[Stored data]
══════════════════════════════

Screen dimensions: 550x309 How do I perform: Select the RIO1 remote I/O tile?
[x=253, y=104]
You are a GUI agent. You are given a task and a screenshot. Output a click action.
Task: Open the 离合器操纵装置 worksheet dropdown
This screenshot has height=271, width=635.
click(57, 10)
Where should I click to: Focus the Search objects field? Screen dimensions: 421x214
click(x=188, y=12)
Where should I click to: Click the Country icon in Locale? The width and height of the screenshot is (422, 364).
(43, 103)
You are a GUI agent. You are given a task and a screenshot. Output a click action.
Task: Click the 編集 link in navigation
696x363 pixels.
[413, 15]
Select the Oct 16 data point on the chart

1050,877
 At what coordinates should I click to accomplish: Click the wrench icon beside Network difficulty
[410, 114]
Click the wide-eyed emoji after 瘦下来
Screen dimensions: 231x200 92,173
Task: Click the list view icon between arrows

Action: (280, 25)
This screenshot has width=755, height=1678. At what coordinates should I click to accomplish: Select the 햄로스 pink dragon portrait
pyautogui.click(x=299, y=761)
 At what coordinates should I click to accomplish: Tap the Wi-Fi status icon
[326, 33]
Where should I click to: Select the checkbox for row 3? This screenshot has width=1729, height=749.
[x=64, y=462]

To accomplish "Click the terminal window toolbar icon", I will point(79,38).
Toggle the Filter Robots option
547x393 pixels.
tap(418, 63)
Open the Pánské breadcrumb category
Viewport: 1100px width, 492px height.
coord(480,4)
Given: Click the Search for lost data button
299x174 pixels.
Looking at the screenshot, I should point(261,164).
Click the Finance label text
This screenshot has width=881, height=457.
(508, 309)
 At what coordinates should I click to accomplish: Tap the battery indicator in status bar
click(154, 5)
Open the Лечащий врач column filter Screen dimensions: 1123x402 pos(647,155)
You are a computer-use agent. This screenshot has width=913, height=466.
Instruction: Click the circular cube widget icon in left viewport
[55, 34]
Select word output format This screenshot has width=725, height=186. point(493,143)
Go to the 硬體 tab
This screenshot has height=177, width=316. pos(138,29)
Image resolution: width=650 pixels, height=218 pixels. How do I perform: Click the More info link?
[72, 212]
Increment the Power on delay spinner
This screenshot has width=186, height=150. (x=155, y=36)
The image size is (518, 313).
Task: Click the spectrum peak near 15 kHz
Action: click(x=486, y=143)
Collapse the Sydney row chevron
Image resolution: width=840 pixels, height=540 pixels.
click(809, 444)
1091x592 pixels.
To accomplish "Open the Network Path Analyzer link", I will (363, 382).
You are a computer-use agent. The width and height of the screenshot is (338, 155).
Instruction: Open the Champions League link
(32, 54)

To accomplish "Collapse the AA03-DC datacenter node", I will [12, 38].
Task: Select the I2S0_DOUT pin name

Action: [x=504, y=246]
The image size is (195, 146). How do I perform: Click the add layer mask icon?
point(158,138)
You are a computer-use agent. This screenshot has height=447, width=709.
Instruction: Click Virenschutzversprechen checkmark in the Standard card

══════════════════════════════

## WHAT TO PRODUCE
Start at the line containing "You are a computer-use agent. The" and transcribe through the end of the entries. Please keep both ends and add nothing.

## REPLY TO THE EXERCISE
You are a computer-use agent. The width and height of the screenshot is (338, 155).
Instruction: Open the Champions League link
(32, 54)

To accomplish "Collapse the AA03-DC datacenter node", I will [12, 38].
Task: Select the I2S0_DOUT pin name

Action: [x=504, y=246]
The image size is (195, 146). How do I perform: Click the add layer mask icon?
point(158,138)
You are a computer-use agent. This screenshot has height=447, width=709.
Instruction: Click Virenschutzversprechen checkmark in the Standard card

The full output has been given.